# Brief
Word for word, the records below are to be set down again.

# Input data
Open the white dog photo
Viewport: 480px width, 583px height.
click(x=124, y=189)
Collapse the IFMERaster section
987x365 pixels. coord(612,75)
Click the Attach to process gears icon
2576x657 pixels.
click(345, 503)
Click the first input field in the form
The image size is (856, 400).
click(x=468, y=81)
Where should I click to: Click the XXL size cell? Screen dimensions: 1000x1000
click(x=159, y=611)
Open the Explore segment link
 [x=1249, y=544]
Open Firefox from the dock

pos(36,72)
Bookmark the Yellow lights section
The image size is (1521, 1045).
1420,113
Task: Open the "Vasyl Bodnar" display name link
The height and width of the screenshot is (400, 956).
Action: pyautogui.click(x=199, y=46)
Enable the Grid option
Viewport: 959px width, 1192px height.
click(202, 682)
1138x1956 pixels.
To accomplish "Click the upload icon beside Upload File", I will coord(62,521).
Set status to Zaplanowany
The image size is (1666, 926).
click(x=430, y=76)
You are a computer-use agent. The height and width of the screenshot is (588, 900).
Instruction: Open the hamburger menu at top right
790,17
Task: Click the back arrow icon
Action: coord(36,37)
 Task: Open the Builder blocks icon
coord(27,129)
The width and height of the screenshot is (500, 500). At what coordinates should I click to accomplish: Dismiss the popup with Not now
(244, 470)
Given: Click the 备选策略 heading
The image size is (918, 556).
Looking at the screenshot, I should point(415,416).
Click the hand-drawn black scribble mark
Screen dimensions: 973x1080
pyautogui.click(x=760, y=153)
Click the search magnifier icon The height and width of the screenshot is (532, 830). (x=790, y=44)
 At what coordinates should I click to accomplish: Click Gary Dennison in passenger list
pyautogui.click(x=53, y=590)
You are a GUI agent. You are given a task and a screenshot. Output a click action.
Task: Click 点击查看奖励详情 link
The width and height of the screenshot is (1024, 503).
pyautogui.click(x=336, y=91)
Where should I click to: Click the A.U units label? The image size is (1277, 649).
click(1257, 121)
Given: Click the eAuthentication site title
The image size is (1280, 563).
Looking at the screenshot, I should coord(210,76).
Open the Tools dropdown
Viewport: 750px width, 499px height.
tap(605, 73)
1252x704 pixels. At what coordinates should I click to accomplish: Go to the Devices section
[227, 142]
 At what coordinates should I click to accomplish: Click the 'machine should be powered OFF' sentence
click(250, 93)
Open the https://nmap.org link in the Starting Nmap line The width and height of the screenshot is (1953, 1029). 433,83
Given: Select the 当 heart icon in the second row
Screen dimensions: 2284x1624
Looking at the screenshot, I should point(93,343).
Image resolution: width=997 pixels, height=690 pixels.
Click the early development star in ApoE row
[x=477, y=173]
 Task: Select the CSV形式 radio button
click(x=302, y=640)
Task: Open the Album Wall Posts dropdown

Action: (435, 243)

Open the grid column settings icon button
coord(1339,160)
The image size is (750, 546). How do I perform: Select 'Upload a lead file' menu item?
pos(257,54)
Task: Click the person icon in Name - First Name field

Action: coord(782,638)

# Result below
Open the white dog photo
Viewport: 480px width, 583px height.
click(x=124, y=189)
Collapse the IFMERaster section
987x365 pixels. coord(612,75)
Click the Attach to process gears icon
2576x657 pixels.
click(345, 503)
Click the first input field in the form
The image size is (856, 400).
click(x=468, y=81)
Where should I click to: Click the XXL size cell? Screen dimensions: 1000x1000
click(x=159, y=611)
Open the Explore segment link
 [x=1249, y=544]
Open Firefox from the dock

pos(36,72)
Bookmark the Yellow lights section
The image size is (1521, 1045).
1420,113
Task: Open the "Vasyl Bodnar" display name link
The height and width of the screenshot is (400, 956).
Action: pyautogui.click(x=199, y=46)
Enable the Grid option
Viewport: 959px width, 1192px height.
click(202, 682)
1138x1956 pixels.
To accomplish "Click the upload icon beside Upload File", I will coord(62,521).
Set status to Zaplanowany
The image size is (1666, 926).
click(x=430, y=76)
You are a computer-use agent. The height and width of the screenshot is (588, 900).
Instruction: Open the hamburger menu at top right
790,17
Task: Click the back arrow icon
Action: coord(36,37)
 Task: Open the Builder blocks icon
coord(27,129)
The width and height of the screenshot is (500, 500). At what coordinates should I click to accomplish: Dismiss the popup with Not now
(244, 470)
Given: Click the 备选策略 heading
The image size is (918, 556).
Looking at the screenshot, I should point(415,416).
Click the hand-drawn black scribble mark
Screen dimensions: 973x1080
pyautogui.click(x=760, y=153)
Click the search magnifier icon The height and width of the screenshot is (532, 830). (x=790, y=44)
 At what coordinates should I click to accomplish: Click Gary Dennison in passenger list
pyautogui.click(x=53, y=590)
You are a GUI agent. You are given a task and a screenshot. Output a click action.
Task: Click 点击查看奖励详情 link
The width and height of the screenshot is (1024, 503).
pyautogui.click(x=336, y=91)
Where should I click to: Click the A.U units label? The image size is (1277, 649).
click(1257, 121)
Given: Click the eAuthentication site title
The image size is (1280, 563).
Looking at the screenshot, I should coord(210,76).
Open the Tools dropdown
Viewport: 750px width, 499px height.
tap(605, 73)
1252x704 pixels. At what coordinates should I click to accomplish: Go to the Devices section
[227, 142]
 At what coordinates should I click to accomplish: Click the 'machine should be powered OFF' sentence
click(250, 93)
Open the https://nmap.org link in the Starting Nmap line The width and height of the screenshot is (1953, 1029). 433,83
Given: Select the 当 heart icon in the second row
Screen dimensions: 2284x1624
Looking at the screenshot, I should point(93,343).
Image resolution: width=997 pixels, height=690 pixels.
Click the early development star in ApoE row
[x=477, y=173]
 Task: Select the CSV形式 radio button
click(x=302, y=640)
Task: Open the Album Wall Posts dropdown

Action: (435, 243)

Open the grid column settings icon button
coord(1339,160)
The image size is (750, 546). How do I perform: Select 'Upload a lead file' menu item?
pos(257,54)
Task: Click the person icon in Name - First Name field

Action: coord(782,638)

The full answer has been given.